- WORK TO COMPLETE -
Look through the listing below for lines containing the word "pyautogui". State only their number.
··········
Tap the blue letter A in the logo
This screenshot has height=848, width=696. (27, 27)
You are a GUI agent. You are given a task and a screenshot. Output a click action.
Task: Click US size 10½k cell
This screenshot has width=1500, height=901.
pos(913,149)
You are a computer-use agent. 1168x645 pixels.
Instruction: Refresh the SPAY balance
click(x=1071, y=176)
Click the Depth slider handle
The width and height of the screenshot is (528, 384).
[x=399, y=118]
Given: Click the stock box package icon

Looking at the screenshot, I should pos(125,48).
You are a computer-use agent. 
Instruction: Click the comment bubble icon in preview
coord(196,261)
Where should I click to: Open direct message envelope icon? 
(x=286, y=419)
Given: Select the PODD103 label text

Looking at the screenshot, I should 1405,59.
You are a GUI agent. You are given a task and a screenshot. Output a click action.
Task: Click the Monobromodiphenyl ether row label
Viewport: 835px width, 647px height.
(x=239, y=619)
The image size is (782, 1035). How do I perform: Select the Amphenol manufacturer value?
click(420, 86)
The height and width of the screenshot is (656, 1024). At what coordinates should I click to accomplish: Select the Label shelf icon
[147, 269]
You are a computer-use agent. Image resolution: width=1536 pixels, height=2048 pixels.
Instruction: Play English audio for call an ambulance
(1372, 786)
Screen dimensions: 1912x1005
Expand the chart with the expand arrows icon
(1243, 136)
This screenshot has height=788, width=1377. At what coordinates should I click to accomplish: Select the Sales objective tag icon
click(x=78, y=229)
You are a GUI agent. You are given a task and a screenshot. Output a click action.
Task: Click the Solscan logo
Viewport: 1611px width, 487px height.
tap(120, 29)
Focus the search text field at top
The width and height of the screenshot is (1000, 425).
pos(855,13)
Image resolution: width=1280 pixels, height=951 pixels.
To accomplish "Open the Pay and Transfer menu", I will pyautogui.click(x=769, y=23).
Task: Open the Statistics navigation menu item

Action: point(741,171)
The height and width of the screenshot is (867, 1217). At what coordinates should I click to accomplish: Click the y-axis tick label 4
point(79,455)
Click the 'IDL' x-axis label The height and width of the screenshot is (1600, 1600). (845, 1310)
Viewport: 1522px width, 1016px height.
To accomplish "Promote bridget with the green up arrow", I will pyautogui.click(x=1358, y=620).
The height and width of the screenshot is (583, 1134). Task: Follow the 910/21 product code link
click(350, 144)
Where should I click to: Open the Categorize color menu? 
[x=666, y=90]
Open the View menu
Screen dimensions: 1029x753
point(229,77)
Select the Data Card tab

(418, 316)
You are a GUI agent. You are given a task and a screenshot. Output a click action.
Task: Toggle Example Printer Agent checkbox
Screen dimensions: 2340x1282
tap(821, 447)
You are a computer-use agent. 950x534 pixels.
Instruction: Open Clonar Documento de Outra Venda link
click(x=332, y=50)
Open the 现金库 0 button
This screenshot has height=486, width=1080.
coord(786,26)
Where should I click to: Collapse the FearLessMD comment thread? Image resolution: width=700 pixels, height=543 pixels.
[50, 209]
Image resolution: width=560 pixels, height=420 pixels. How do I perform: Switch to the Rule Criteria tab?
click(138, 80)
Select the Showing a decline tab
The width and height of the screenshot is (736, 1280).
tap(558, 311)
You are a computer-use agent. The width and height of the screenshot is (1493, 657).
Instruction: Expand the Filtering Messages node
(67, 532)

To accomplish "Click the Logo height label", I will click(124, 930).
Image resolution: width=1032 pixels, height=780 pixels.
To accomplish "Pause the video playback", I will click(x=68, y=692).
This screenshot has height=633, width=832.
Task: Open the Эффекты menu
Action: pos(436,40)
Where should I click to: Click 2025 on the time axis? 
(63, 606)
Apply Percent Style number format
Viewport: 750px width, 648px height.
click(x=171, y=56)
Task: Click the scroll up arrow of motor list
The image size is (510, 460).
··········
- PROBLEM SOLUTION -
2